More on the recent labour market data
Via Twitter, James Shaw informs me of the following critique of my post where I stated the media were misrepresenting the latest wage-price data.
Lies, damn lies & statistics. A friend reckons TVHE is also only painting a partial picture. QES includes merit promotions, so wages have kept up with inflation *if* you got promoted. Promotions are meant to be about getting ahead, not keep…ing up, otherwise how’s the next guy going to feed his family? Moreover, while TVHE strips out tax changes from inflation (a little rough if employers factor this into wage rounds), it ignores that Stats themselves picked out food and electricity as rising by more than the headline 5.3%. The Salvation Army reckons that CPI actually understates how difficult it is for lower income families to afford the basics.

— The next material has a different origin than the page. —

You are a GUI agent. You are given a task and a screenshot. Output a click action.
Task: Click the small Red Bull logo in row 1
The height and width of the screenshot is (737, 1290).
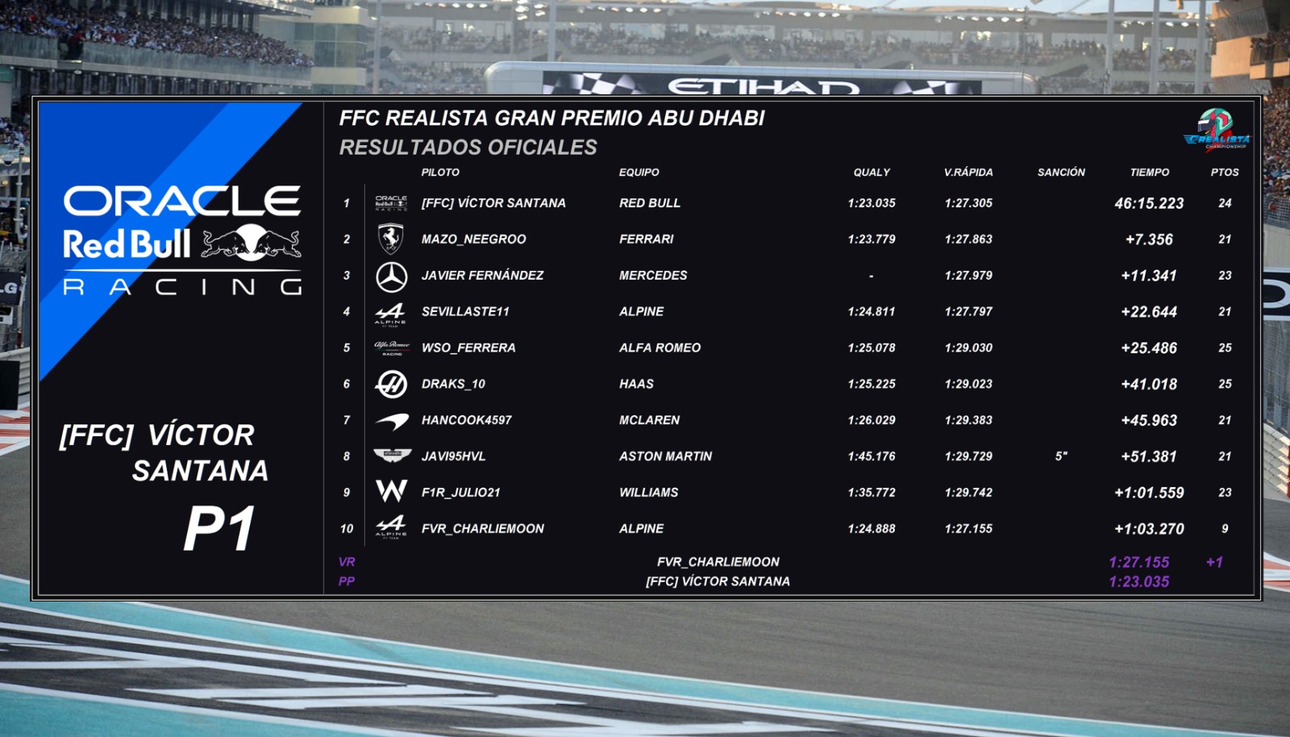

There are a lot of points here – and while they are important things to keep in mind, I’m sticking to my conclusion that the initial headline was misleading. Let me try to explain myself here.

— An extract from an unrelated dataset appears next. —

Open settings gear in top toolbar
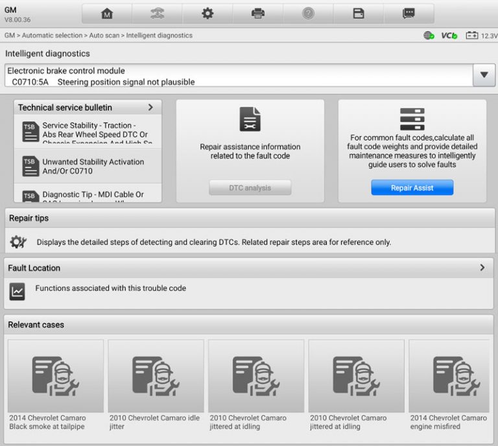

[Note: The new headline and first paras of the article I linked to in the initial piece are completely reasonable – as I’ve just gone back to read it again to see if there had been changes. As a result, I am not criticising the article in its current form – I actually quite like the current one. However, I am still criticising the initial suggestions that came from the article and other ones like it which will be discussed below … what can I say, there is only so much you can listen to John Campbell talking cr*p before you have to write something about it 😉 ].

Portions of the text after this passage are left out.